Could each entry below be printed again exactly as given?

[Records from a dataset]
=== Begin Enclosure ===

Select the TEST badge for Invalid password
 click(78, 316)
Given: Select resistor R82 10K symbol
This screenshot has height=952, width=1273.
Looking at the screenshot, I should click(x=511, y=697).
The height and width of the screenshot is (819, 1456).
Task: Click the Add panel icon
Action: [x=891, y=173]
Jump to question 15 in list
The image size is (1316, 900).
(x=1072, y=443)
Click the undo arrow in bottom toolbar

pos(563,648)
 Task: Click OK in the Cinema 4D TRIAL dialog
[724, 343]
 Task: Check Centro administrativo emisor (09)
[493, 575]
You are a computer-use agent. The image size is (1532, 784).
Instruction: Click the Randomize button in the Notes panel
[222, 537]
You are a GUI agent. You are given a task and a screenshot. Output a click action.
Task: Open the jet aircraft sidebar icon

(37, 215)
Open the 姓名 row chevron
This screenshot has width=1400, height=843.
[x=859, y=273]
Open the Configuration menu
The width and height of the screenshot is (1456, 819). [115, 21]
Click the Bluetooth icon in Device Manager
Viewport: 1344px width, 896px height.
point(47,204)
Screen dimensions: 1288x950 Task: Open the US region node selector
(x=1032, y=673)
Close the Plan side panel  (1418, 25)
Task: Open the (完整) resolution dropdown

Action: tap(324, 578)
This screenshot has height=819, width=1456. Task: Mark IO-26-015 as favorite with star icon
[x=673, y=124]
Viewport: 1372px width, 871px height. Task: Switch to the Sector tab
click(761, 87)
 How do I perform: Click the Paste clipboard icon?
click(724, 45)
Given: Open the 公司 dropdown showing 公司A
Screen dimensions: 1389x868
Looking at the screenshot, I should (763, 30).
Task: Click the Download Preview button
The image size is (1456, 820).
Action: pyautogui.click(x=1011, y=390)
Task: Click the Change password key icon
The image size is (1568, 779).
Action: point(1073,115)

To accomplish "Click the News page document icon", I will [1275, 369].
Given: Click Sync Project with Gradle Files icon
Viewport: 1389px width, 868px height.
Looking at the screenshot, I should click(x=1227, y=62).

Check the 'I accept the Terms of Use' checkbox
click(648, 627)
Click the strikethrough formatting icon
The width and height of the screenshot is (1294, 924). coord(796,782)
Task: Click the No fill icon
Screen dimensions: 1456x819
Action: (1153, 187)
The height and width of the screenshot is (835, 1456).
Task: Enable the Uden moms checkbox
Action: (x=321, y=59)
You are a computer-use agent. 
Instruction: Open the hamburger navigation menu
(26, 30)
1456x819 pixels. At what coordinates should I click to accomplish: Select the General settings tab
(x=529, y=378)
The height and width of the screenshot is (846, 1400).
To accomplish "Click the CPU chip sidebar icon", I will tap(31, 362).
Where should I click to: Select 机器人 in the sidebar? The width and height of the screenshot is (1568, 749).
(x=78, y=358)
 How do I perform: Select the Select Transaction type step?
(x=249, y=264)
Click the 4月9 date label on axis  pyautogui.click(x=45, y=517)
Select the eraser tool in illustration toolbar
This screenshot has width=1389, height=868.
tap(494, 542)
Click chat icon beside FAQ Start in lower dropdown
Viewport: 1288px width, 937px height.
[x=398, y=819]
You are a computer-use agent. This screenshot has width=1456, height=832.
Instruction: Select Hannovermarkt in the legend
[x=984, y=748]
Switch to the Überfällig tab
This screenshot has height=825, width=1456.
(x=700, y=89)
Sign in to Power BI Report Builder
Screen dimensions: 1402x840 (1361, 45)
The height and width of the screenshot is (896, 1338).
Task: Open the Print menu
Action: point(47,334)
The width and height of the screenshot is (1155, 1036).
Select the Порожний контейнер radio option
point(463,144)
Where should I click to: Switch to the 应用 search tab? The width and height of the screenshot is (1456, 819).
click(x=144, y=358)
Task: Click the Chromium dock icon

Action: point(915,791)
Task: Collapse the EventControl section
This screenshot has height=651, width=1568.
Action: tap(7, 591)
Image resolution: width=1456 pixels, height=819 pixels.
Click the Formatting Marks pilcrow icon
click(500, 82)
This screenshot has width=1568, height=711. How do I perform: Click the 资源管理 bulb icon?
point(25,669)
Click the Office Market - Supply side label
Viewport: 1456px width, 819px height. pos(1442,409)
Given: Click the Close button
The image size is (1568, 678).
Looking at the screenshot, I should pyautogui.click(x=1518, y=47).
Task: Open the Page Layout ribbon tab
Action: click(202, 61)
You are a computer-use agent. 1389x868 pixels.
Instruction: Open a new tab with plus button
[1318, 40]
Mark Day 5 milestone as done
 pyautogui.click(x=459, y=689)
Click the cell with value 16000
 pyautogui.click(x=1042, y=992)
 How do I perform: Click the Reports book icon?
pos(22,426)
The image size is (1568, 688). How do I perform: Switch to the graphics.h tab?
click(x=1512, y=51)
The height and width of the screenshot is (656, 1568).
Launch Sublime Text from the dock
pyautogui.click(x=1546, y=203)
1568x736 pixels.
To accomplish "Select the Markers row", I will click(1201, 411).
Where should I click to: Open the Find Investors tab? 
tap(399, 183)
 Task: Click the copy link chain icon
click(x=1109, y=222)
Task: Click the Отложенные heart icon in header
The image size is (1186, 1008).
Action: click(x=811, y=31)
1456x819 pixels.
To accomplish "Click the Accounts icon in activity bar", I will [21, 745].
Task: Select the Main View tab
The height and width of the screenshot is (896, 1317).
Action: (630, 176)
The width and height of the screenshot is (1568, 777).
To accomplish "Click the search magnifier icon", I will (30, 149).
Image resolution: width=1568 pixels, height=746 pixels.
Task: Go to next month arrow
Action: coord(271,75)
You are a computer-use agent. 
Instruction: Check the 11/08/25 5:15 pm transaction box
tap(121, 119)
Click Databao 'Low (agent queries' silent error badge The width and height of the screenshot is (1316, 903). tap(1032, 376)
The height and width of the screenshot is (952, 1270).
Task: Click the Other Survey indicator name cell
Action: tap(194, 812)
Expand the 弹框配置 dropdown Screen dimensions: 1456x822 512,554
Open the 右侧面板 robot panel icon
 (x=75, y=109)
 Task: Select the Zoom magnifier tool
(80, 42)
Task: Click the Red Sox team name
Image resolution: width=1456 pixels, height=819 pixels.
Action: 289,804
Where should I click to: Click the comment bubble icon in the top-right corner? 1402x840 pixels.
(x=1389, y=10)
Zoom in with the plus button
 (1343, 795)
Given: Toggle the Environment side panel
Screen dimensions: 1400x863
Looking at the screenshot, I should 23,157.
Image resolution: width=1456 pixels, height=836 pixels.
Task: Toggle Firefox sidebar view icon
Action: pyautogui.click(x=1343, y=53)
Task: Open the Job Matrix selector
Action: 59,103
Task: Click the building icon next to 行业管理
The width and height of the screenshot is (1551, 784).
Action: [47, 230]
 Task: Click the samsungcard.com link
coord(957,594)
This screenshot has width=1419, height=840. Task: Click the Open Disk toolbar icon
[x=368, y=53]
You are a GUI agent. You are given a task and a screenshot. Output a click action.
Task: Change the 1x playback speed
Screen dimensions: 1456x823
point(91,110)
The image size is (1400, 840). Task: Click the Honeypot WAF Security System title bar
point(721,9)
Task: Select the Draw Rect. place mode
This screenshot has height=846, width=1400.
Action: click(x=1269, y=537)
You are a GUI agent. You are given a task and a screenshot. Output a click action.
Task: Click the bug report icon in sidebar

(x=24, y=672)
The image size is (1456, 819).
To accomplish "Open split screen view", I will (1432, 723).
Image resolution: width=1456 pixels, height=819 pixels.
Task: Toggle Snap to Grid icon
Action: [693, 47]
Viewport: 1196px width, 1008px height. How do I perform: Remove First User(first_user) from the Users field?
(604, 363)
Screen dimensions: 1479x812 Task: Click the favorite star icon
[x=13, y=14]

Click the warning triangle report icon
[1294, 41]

=== End Enclosure ===

- FINISHED TASK -
Select the TEST badge for Invalid password
 click(78, 316)
Given: Select resistor R82 10K symbol
This screenshot has height=952, width=1273.
Looking at the screenshot, I should click(x=511, y=697).
The height and width of the screenshot is (819, 1456).
Task: Click the Add panel icon
Action: [x=891, y=173]
Jump to question 15 in list
The image size is (1316, 900).
(x=1072, y=443)
Click the undo arrow in bottom toolbar

pos(563,648)
 Task: Click OK in the Cinema 4D TRIAL dialog
[724, 343]
 Task: Check Centro administrativo emisor (09)
[493, 575]
You are a computer-use agent. The image size is (1532, 784).
Instruction: Click the Randomize button in the Notes panel
[222, 537]
You are a GUI agent. You are given a task and a screenshot. Output a click action.
Task: Open the jet aircraft sidebar icon

(37, 215)
Open the 姓名 row chevron
This screenshot has width=1400, height=843.
[x=859, y=273]
Open the Configuration menu
The width and height of the screenshot is (1456, 819). [115, 21]
Click the Bluetooth icon in Device Manager
Viewport: 1344px width, 896px height.
point(47,204)
Screen dimensions: 1288x950 Task: Open the US region node selector
(x=1032, y=673)
Close the Plan side panel  (1418, 25)
Task: Open the (完整) resolution dropdown

Action: tap(324, 578)
This screenshot has height=819, width=1456. Task: Mark IO-26-015 as favorite with star icon
[x=673, y=124]
Viewport: 1372px width, 871px height. Task: Switch to the Sector tab
click(761, 87)
 How do I perform: Click the Paste clipboard icon?
click(724, 45)
Given: Open the 公司 dropdown showing 公司A
Screen dimensions: 1389x868
Looking at the screenshot, I should (763, 30).
Task: Click the Download Preview button
The image size is (1456, 820).
Action: pyautogui.click(x=1011, y=390)
Task: Click the Change password key icon
The image size is (1568, 779).
Action: point(1073,115)

To accomplish "Click the News page document icon", I will [1275, 369].
Given: Click Sync Project with Gradle Files icon
Viewport: 1389px width, 868px height.
Looking at the screenshot, I should click(x=1227, y=62).

Check the 'I accept the Terms of Use' checkbox
click(648, 627)
Click the strikethrough formatting icon
The width and height of the screenshot is (1294, 924). coord(796,782)
Task: Click the No fill icon
Screen dimensions: 1456x819
Action: (1153, 187)
The height and width of the screenshot is (835, 1456).
Task: Enable the Uden moms checkbox
Action: (x=321, y=59)
You are a computer-use agent. 
Instruction: Open the hamburger navigation menu
(26, 30)
1456x819 pixels. At what coordinates should I click to accomplish: Select the General settings tab
(x=529, y=378)
The height and width of the screenshot is (846, 1400).
To accomplish "Click the CPU chip sidebar icon", I will tap(31, 362).
Where should I click to: Select 机器人 in the sidebar? The width and height of the screenshot is (1568, 749).
(x=78, y=358)
 How do I perform: Select the Select Transaction type step?
(x=249, y=264)
Click the 4月9 date label on axis  pyautogui.click(x=45, y=517)
Select the eraser tool in illustration toolbar
This screenshot has width=1389, height=868.
tap(494, 542)
Click chat icon beside FAQ Start in lower dropdown
Viewport: 1288px width, 937px height.
[x=398, y=819]
You are a computer-use agent. This screenshot has width=1456, height=832.
Instruction: Select Hannovermarkt in the legend
[x=984, y=748]
Switch to the Überfällig tab
This screenshot has height=825, width=1456.
(x=700, y=89)
Sign in to Power BI Report Builder
Screen dimensions: 1402x840 (1361, 45)
The height and width of the screenshot is (896, 1338).
Task: Open the Print menu
Action: point(47,334)
The width and height of the screenshot is (1155, 1036).
Select the Порожний контейнер radio option
point(463,144)
Where should I click to: Switch to the 应用 search tab? The width and height of the screenshot is (1456, 819).
click(x=144, y=358)
Task: Click the Chromium dock icon

Action: point(915,791)
Task: Collapse the EventControl section
This screenshot has height=651, width=1568.
Action: tap(7, 591)
Image resolution: width=1456 pixels, height=819 pixels.
Click the Formatting Marks pilcrow icon
click(500, 82)
This screenshot has width=1568, height=711. How do I perform: Click the 资源管理 bulb icon?
point(25,669)
Click the Office Market - Supply side label
Viewport: 1456px width, 819px height. pos(1442,409)
Given: Click the Close button
The image size is (1568, 678).
Looking at the screenshot, I should pyautogui.click(x=1518, y=47).
Task: Open the Page Layout ribbon tab
Action: click(202, 61)
You are a computer-use agent. 1389x868 pixels.
Instruction: Open a new tab with plus button
[1318, 40]
Mark Day 5 milestone as done
 pyautogui.click(x=459, y=689)
Click the cell with value 16000
 pyautogui.click(x=1042, y=992)
 How do I perform: Click the Reports book icon?
pos(22,426)
The image size is (1568, 688). How do I perform: Switch to the graphics.h tab?
click(x=1512, y=51)
The height and width of the screenshot is (656, 1568).
Launch Sublime Text from the dock
pyautogui.click(x=1546, y=203)
1568x736 pixels.
To accomplish "Select the Markers row", I will click(1201, 411).
Where should I click to: Open the Find Investors tab? 
tap(399, 183)
 Task: Click the copy link chain icon
click(x=1109, y=222)
Task: Click the Отложенные heart icon in header
The image size is (1186, 1008).
Action: click(x=811, y=31)
1456x819 pixels.
To accomplish "Click the Accounts icon in activity bar", I will [21, 745].
Task: Select the Main View tab
The height and width of the screenshot is (896, 1317).
Action: (630, 176)
The width and height of the screenshot is (1568, 777).
To accomplish "Click the search magnifier icon", I will (30, 149).
Image resolution: width=1568 pixels, height=746 pixels.
Task: Go to next month arrow
Action: coord(271,75)
You are a computer-use agent. 
Instruction: Check the 11/08/25 5:15 pm transaction box
tap(121, 119)
Click Databao 'Low (agent queries' silent error badge The width and height of the screenshot is (1316, 903). tap(1032, 376)
The height and width of the screenshot is (952, 1270).
Task: Click the Other Survey indicator name cell
Action: tap(194, 812)
Expand the 弹框配置 dropdown Screen dimensions: 1456x822 512,554
Open the 右侧面板 robot panel icon
 (x=75, y=109)
 Task: Select the Zoom magnifier tool
(80, 42)
Task: Click the Red Sox team name
Image resolution: width=1456 pixels, height=819 pixels.
Action: 289,804
Where should I click to: Click the comment bubble icon in the top-right corner? 1402x840 pixels.
(x=1389, y=10)
Zoom in with the plus button
 (1343, 795)
Given: Toggle the Environment side panel
Screen dimensions: 1400x863
Looking at the screenshot, I should 23,157.
Image resolution: width=1456 pixels, height=836 pixels.
Task: Toggle Firefox sidebar view icon
Action: pyautogui.click(x=1343, y=53)
Task: Open the Job Matrix selector
Action: 59,103
Task: Click the building icon next to 行业管理
The width and height of the screenshot is (1551, 784).
Action: [47, 230]
 Task: Click the samsungcard.com link
coord(957,594)
This screenshot has width=1419, height=840. Task: Click the Open Disk toolbar icon
[x=368, y=53]
You are a GUI agent. You are given a task and a screenshot. Output a click action.
Task: Change the 1x playback speed
Screen dimensions: 1456x823
point(91,110)
The image size is (1400, 840). Task: Click the Honeypot WAF Security System title bar
point(721,9)
Task: Select the Draw Rect. place mode
This screenshot has height=846, width=1400.
Action: click(x=1269, y=537)
You are a GUI agent. You are given a task and a screenshot. Output a click action.
Task: Click the bug report icon in sidebar

(x=24, y=672)
The image size is (1456, 819).
To accomplish "Open split screen view", I will (1432, 723).
Image resolution: width=1456 pixels, height=819 pixels.
Task: Toggle Snap to Grid icon
Action: [693, 47]
Viewport: 1196px width, 1008px height. How do I perform: Remove First User(first_user) from the Users field?
(604, 363)
Screen dimensions: 1479x812 Task: Click the favorite star icon
[x=13, y=14]

Click the warning triangle report icon
[1294, 41]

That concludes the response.